Jimmy Garoppolo: Take a seat, Kirk Cousins. Your time under the harsh spotlight of media scrutiny is over, or at least postponed and diverted to your counterpart this weekend. Saturday will mark Garoppolo's first postseason as a starter -- he won two Super Bowls as Tom Brady's backup in New England. While Garoppolo has led San Francisco to dramatic victories and shepherded the offense to this juncture -- he owns the highest regular-season winning percentage (.808) of a QB making his first playoff start -- the face of the 49ers has yet to face postseason pressure. And on top of that, Jimmy G has to contend with the playoff legacies of Joe Montana and Steve Young, franchise quarterbacks of decades past, and the expectations of following in their cleat-steps. Physically, that's less daunting than staring down Everson Griffen and Danielle Hunter on any given snap. But if Garoppolo slips up on Saturday and closes out a year in which Shanahan has earned more credit for the offense's improvements with a season-squandering loss, then the offseason debate about Jimmy G's viability as an heir to Montana's mantle will be relentless.
Matchup to Watch
Dalvin Cook vs. 49ers front seven: Cousins doesn't have the legacy-defining day he had last Sunday if not for the return of Cook, who became the first Vikings player last week since Adrian Peterson 10 years ago to rush for over 90 yards and two touchdowns in a postseason game. A healthy Cook allows Cousins to cook, making his lethal play-action game ever more so and freeing up Thielen, Diggs and Kyle Rudolph, given they're all healthy (and it's rarely a given). Minnesota will aim to get Cook going early against a Niners run defense that lags behind its pass defense in dominance.
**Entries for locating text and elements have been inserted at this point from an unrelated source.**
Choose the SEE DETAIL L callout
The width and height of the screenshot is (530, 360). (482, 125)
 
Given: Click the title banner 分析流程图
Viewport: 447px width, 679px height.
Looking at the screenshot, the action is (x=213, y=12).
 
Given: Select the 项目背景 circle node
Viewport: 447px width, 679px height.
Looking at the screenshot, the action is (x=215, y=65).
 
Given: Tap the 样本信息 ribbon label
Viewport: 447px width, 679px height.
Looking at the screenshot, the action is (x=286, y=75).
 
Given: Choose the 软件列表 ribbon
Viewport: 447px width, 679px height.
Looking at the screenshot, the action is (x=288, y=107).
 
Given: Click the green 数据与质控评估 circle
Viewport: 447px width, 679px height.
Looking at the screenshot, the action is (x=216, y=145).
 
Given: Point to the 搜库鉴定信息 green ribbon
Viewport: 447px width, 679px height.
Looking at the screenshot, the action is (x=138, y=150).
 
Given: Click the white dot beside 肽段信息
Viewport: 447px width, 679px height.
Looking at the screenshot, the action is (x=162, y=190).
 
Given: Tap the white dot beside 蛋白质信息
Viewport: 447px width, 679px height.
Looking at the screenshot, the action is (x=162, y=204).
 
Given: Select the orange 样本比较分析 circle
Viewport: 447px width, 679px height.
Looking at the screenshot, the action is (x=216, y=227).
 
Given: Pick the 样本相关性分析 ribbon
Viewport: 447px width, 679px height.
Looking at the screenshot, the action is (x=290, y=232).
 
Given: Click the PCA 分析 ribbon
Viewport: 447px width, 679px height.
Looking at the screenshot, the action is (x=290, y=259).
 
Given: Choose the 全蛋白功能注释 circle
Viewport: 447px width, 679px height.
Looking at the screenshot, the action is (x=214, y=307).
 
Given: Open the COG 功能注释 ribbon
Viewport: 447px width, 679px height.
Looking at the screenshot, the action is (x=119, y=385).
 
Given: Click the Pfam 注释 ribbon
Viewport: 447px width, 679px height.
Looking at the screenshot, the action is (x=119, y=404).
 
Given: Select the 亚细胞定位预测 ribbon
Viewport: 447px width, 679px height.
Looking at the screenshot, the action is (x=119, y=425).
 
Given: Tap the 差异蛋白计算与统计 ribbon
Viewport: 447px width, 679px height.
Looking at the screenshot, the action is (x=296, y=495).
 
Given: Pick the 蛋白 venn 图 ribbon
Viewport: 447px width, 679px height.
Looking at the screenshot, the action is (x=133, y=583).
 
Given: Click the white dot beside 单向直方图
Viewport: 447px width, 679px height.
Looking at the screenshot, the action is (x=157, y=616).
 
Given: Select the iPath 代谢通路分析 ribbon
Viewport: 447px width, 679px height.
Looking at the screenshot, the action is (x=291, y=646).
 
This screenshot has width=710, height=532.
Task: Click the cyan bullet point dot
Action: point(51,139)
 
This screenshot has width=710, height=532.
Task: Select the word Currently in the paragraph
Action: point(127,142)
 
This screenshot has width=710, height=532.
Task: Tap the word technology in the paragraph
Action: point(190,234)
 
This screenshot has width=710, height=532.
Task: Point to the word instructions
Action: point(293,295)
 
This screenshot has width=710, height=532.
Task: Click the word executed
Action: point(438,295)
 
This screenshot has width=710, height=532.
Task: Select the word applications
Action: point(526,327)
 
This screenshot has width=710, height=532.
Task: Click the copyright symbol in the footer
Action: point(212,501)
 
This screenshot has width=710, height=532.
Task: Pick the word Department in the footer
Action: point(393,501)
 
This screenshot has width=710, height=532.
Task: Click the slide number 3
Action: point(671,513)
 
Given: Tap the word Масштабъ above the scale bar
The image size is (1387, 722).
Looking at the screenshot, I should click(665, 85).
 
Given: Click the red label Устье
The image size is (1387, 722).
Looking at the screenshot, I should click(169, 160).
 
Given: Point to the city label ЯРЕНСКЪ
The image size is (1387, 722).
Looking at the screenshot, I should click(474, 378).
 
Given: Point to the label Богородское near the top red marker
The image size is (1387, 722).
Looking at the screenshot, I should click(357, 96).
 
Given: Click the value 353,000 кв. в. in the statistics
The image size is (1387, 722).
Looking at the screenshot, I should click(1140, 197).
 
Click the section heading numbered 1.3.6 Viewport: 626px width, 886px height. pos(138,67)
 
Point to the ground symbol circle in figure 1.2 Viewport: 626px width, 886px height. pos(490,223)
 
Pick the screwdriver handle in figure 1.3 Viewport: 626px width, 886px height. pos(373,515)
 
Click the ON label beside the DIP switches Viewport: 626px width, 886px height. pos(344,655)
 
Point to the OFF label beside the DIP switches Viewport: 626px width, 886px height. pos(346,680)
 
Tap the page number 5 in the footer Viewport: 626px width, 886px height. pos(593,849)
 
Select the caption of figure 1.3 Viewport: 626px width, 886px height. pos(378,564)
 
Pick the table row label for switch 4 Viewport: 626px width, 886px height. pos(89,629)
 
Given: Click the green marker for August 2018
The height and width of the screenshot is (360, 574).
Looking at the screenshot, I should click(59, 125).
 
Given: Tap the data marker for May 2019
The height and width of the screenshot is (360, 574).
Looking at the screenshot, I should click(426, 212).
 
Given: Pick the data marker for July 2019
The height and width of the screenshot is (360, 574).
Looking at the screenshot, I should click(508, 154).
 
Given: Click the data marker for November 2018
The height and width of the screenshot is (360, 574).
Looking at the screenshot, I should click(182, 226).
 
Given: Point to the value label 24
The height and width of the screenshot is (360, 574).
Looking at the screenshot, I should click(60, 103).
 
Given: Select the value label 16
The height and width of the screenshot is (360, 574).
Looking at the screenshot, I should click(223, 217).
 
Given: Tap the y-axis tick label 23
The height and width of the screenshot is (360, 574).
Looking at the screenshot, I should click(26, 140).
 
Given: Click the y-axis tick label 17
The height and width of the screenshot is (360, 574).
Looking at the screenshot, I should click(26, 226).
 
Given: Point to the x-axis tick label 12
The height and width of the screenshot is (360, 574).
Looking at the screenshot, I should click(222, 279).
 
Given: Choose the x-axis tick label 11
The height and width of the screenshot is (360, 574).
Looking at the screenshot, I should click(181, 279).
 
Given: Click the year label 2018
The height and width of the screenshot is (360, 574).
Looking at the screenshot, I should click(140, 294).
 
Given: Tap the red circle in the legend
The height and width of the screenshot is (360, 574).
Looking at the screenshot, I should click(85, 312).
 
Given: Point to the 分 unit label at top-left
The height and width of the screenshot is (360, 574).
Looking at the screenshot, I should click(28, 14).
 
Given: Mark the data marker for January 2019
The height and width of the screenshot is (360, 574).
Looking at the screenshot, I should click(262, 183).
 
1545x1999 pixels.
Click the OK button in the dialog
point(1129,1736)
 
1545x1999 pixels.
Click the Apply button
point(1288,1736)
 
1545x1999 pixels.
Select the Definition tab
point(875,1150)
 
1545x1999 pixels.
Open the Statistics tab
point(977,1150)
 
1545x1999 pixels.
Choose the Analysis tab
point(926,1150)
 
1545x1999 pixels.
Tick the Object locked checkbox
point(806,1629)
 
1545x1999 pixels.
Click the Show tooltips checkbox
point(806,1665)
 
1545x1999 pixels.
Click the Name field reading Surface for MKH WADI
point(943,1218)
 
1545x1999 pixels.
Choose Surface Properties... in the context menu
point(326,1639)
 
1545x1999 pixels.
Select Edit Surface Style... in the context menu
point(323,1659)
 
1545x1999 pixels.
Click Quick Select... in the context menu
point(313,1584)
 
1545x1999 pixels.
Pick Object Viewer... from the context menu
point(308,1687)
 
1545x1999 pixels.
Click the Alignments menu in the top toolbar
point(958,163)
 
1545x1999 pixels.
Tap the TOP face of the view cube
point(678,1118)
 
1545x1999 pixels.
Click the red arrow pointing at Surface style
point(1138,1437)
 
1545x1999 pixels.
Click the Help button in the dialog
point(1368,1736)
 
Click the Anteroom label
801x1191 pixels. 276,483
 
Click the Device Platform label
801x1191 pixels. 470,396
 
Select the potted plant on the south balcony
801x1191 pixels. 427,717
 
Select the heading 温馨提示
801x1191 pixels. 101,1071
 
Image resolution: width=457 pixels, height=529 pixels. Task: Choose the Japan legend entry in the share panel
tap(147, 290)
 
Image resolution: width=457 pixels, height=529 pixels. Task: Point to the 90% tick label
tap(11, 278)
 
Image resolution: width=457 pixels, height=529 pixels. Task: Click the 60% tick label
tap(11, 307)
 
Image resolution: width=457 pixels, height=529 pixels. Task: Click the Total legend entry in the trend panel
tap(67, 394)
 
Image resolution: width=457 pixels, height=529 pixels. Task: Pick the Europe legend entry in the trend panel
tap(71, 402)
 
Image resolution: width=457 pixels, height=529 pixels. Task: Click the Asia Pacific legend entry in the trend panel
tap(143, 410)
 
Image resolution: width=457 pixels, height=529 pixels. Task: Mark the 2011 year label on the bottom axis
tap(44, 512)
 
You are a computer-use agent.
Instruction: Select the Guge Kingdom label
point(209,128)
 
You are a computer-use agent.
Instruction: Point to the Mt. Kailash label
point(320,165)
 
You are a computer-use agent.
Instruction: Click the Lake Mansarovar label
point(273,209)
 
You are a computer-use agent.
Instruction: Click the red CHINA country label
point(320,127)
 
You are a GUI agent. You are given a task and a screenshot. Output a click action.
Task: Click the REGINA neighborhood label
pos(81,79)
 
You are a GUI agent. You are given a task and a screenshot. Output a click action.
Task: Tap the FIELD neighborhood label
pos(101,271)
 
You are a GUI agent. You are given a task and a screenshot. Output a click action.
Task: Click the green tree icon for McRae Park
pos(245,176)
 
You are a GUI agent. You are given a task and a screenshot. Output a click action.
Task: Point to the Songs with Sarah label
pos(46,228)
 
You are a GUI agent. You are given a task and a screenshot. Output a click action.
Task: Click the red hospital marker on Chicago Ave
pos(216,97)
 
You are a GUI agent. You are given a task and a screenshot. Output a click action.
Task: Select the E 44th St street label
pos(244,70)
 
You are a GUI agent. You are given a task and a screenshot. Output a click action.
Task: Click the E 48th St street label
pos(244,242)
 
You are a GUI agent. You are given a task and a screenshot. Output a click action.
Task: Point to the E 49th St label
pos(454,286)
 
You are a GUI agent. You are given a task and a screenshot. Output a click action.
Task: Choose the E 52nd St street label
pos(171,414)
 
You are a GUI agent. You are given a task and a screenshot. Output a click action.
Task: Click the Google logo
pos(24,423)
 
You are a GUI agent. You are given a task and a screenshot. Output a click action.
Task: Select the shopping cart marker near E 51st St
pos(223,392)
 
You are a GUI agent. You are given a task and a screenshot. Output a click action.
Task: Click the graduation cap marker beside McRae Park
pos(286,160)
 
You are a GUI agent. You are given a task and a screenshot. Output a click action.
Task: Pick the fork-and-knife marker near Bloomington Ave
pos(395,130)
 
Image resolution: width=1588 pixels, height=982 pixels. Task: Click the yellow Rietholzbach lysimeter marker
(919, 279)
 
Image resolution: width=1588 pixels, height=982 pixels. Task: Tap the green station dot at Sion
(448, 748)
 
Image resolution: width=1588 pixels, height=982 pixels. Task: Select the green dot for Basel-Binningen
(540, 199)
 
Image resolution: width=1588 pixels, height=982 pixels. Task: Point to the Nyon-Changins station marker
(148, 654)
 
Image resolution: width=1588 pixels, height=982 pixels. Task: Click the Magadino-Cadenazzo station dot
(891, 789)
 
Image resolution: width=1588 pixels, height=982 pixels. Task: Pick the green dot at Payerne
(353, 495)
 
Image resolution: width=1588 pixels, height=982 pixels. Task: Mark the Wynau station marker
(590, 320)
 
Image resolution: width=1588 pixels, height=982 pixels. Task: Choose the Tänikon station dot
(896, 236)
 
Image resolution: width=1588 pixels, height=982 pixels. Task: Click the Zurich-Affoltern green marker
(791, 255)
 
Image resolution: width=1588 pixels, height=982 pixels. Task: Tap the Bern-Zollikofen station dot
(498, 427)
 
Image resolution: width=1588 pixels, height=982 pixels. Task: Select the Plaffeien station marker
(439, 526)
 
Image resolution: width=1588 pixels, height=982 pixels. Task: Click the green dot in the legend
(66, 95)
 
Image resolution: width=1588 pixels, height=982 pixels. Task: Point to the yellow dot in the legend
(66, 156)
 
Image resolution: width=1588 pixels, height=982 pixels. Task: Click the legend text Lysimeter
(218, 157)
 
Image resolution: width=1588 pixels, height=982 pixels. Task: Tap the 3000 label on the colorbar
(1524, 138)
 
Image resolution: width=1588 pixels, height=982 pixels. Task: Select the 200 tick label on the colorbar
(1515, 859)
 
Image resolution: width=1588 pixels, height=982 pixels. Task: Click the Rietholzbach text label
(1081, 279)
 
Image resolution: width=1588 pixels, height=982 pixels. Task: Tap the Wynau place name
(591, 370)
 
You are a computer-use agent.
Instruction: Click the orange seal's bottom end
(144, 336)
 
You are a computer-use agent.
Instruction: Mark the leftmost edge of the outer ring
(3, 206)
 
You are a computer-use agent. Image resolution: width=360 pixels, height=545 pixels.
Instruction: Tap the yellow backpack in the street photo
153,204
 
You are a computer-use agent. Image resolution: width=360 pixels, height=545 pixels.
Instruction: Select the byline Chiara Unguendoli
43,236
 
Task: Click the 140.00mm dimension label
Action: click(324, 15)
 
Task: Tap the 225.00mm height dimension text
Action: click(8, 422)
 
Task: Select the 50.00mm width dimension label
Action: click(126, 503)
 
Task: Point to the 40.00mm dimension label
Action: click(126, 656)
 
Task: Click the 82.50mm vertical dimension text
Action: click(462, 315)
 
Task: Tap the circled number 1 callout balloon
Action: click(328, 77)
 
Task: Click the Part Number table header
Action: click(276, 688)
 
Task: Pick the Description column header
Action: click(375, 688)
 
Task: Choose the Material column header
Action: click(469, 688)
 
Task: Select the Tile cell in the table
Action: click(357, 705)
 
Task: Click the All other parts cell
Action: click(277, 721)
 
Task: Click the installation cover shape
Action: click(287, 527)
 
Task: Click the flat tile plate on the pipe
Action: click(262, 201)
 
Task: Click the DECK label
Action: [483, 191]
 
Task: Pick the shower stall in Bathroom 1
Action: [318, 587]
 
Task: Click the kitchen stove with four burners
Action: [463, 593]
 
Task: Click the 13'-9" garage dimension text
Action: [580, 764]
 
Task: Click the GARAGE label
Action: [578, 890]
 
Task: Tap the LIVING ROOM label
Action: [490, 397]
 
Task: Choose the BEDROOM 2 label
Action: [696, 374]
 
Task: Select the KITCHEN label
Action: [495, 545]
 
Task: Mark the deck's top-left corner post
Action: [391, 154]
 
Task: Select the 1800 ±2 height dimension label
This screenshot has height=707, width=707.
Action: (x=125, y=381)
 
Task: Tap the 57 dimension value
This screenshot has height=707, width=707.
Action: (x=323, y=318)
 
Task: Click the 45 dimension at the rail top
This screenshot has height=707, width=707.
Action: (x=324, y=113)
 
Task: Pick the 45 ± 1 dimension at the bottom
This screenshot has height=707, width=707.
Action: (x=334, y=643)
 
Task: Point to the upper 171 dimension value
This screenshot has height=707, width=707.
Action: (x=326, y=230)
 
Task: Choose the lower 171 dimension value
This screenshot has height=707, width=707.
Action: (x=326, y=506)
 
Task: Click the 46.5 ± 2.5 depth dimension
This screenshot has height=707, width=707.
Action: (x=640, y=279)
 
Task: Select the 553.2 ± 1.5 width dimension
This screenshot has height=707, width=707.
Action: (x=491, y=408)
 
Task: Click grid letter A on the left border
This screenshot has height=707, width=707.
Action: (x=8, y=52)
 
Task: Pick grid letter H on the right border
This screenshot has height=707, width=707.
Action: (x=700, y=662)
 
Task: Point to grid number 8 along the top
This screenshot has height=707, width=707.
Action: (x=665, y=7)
San Francisco allowed 4.5 yards per rush and 112.6 yards per game (17th) in 2019, and just two weeks ago let someone named Travis Homer and the Seahawks run for 125. For as stifling as the pass rush spearheaded by Bosa, DeForest Buckner and Arik Armstead is, San Fran's run defense is vulnerable, and the potential return of Ford and Alexander to the front seven might not be enough to slow Cook and keep Minnesota off the field.
Prediction
Cousins' "You like that!" exclamation in the Vikings' locker room following their Superdome super-upset is the type of galvanizing moment that makes media types like myself simultaneously swoon and cringe, a soundbite built for an "America's Game" episode yet to start pre-production. The narrative oozing out of Cousins' late-game heroics is the same one that emerged after the "Minneapolis Miracle" in January 2018 when the Vikings took out the Saints on the final play of the game. This is a quarterback and/or a team of destiny. And yet, no one recalls what came next when Minnesota traveled to play the top seed, riding a high, and saw its self-fulfilled prophecy fall flat in flea-flickin' Philadelphia. While I don't anticipate the Vikings to lay the same-size egg in Santa Clara, I do expect deja vu all over again, and Kurt-ains for the Minnesota melodrama.